The Supreme Court today reversed the conviction. In a plurality opinion joined by three other Justices, Justice Ginsburg wrote that, although a fish is no doubt an object that is tangible, it is not the kind of "tangible object" covered by §1519. Her opinion interpreted "tangible object" as used in § 1519 as covering only objects that one can use to record or preserve information. The opinion explains that whether a statutory term is ambiguous turns not solely on the dictionary definitions of its words, but also on the context in which those words are used. Thus, the plurality opinion looked to the caption of § 1519, its location within the U.S. Code, the reach of other provisions of Sarbanes-Oxley, the words immediately surrounding "tangible object" in the statute, and the rule of lenity. Justice Alito provided the fifth vote for reversing the conviction, writing separately that applying several traditional canons of statutory construction allowed the case to be resolved on narrow grounds based upon the combined force of the statute's nouns, verbs, and title.

Justice Kagan wrote a dissent, joined by Justices Scalia, Kennedy, and Thomas. She explained that "tangible object" in § 1519 should be interpreted in accordance with its everyday meaning, i.e., an object that can be touched, which would include Mr. Yates' undersized fish.

Analysis

Although the Supreme Court's decision in Yates will surely be widely viewed as a significant rebuke of the Justice Department's aggressive interpretation of Sarbanes-Oxley, companies and individuals should find little comfort in the decision when they are responding to federal investigations. The case addresses only one specific provision of Sarbanes-Oxley. There are many other federal statutes that criminalize activities intended to thwart government investigations, and responding to government investigations remains fraught with peril. Indeed, in Yates the Supreme Court expressly noted that Mr. Yates had conceded that the federal Criminal Code contains several other sections that the government could have used to prosecute him for tampering with evidence.

In addition, while the case has garnered much attention because of the application of Sarbanes-Oxley to a set of facts very far afield from financial and accounting fraud, the Supreme Court did not limit § 1519 to that context. Justice Ginsburg's plurality opinion notes that the government's interpretation "would cut § 1519 loose from its financial-fraud mooring" and that the Court was mindful that in Sarbanes-Oxley Congress "trained its attention on corporate and accounting deception and cover-ups." But the Court did not end up limiting § 1519 to "financial fraud" or "corporate and accounting deception and cover-ups." Instead, the Court limited the definition of "tangible object" to objects that are used to record or preserve information.

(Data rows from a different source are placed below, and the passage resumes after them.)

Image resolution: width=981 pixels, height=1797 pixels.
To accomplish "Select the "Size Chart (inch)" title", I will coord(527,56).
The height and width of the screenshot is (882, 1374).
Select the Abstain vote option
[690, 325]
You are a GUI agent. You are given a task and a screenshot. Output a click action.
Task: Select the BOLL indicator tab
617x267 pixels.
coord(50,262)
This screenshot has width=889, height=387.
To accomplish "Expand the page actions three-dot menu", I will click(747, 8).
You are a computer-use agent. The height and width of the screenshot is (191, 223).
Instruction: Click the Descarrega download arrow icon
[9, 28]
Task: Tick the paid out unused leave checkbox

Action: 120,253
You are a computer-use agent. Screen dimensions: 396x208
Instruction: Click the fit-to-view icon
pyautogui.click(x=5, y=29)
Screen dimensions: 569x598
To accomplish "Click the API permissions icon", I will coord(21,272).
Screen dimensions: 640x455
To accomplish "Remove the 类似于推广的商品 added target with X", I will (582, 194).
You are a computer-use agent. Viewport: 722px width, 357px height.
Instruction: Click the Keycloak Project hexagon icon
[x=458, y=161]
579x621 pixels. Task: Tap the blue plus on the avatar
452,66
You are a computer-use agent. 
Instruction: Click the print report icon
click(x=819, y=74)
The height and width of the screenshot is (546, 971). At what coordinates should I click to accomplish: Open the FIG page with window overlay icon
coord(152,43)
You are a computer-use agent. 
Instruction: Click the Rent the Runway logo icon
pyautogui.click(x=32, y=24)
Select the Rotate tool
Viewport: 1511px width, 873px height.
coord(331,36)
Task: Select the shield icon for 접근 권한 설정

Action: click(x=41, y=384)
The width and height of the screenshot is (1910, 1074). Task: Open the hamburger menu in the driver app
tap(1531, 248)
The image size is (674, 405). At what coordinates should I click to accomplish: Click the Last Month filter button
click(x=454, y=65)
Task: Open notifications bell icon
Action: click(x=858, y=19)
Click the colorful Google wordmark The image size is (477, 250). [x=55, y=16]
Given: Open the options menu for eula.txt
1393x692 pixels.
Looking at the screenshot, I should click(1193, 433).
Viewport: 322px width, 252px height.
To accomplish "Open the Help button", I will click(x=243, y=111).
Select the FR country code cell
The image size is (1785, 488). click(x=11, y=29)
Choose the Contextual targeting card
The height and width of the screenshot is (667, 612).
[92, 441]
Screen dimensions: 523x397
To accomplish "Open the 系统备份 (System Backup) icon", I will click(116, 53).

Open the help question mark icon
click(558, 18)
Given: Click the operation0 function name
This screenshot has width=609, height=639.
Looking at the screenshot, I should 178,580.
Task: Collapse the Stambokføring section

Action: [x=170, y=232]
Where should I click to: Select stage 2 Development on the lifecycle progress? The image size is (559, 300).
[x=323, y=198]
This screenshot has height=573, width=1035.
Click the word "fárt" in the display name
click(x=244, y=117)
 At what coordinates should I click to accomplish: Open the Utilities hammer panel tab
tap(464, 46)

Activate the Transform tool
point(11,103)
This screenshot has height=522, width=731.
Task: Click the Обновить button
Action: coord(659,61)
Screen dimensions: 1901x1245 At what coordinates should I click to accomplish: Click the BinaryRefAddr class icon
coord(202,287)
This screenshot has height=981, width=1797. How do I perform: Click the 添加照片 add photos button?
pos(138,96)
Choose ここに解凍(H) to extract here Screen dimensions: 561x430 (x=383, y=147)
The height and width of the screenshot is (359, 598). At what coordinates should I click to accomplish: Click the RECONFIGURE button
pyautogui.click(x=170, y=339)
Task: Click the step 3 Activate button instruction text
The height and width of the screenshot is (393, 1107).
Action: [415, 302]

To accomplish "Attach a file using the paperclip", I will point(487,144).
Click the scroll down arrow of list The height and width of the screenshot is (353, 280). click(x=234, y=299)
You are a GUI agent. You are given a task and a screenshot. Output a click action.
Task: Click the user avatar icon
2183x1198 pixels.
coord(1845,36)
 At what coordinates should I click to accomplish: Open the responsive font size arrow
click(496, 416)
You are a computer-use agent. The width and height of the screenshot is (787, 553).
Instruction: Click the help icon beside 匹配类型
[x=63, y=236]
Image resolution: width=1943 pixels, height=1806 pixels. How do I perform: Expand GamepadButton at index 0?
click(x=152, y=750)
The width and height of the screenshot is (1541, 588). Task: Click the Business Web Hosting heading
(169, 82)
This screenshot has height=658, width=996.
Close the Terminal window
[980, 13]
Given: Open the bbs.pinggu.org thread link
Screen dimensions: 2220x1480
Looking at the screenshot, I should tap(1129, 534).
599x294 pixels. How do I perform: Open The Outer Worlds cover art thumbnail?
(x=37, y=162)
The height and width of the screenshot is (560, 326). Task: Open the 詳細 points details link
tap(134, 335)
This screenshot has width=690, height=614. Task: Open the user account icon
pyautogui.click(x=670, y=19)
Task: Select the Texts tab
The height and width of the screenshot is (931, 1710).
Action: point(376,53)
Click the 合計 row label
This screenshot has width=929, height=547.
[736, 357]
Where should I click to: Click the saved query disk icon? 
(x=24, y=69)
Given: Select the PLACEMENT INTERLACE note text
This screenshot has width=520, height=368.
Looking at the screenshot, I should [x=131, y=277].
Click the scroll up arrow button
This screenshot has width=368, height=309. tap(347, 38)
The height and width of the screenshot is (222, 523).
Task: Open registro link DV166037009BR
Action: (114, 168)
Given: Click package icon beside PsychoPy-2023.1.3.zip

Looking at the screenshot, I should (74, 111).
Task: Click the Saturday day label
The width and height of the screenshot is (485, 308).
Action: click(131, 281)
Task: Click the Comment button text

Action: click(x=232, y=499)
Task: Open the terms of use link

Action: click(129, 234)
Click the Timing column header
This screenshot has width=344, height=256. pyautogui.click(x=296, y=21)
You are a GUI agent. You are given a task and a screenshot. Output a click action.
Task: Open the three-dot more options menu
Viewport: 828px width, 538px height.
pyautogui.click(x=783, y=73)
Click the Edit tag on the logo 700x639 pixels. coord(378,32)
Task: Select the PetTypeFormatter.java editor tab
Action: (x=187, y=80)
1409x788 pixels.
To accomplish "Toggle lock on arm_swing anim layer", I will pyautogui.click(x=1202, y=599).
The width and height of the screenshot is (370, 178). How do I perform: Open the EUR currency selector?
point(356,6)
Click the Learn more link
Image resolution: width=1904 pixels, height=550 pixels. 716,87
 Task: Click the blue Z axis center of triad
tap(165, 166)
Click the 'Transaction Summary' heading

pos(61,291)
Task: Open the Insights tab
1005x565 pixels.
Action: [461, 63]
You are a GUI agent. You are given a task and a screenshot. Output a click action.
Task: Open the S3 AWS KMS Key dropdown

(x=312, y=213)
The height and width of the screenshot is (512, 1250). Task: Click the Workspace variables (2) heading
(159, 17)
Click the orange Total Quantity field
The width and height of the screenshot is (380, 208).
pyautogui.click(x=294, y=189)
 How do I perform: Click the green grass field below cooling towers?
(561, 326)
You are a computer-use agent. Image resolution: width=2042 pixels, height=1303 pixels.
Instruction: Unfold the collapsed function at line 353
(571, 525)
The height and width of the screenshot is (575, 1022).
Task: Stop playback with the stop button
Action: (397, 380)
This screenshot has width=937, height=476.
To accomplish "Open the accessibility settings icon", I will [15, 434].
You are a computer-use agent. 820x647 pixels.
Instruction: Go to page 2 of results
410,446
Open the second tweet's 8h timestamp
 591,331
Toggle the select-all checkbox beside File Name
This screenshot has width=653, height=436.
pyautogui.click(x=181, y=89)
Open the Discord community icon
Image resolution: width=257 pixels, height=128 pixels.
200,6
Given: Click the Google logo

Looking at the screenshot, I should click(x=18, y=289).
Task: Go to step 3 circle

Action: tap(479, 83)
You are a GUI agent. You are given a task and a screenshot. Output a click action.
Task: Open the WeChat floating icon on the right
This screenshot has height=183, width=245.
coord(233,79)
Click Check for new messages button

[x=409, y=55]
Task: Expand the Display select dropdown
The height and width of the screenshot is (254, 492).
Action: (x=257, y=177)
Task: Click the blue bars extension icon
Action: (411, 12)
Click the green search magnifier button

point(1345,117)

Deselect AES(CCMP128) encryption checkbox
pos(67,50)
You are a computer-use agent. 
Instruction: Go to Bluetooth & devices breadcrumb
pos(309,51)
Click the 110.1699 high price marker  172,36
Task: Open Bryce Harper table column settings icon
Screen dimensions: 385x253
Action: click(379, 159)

Indeed, the dissent in Yates v. U.S. highlights the fact that § 1519 will still apply well beyond the context of financial or accounting fraud. For example, as Justice Kagan pointed out, § 1519 could apply to a fisherman who shreds his vessel's catch log rather than dumping fish overboard. Thus, while the Supreme Court's decision is a victory for Mr. Yates and ostensibly a defeat for the Department of Justice, the legal risks for corporations and individuals who respond to government investigations will remain as fierce as ever.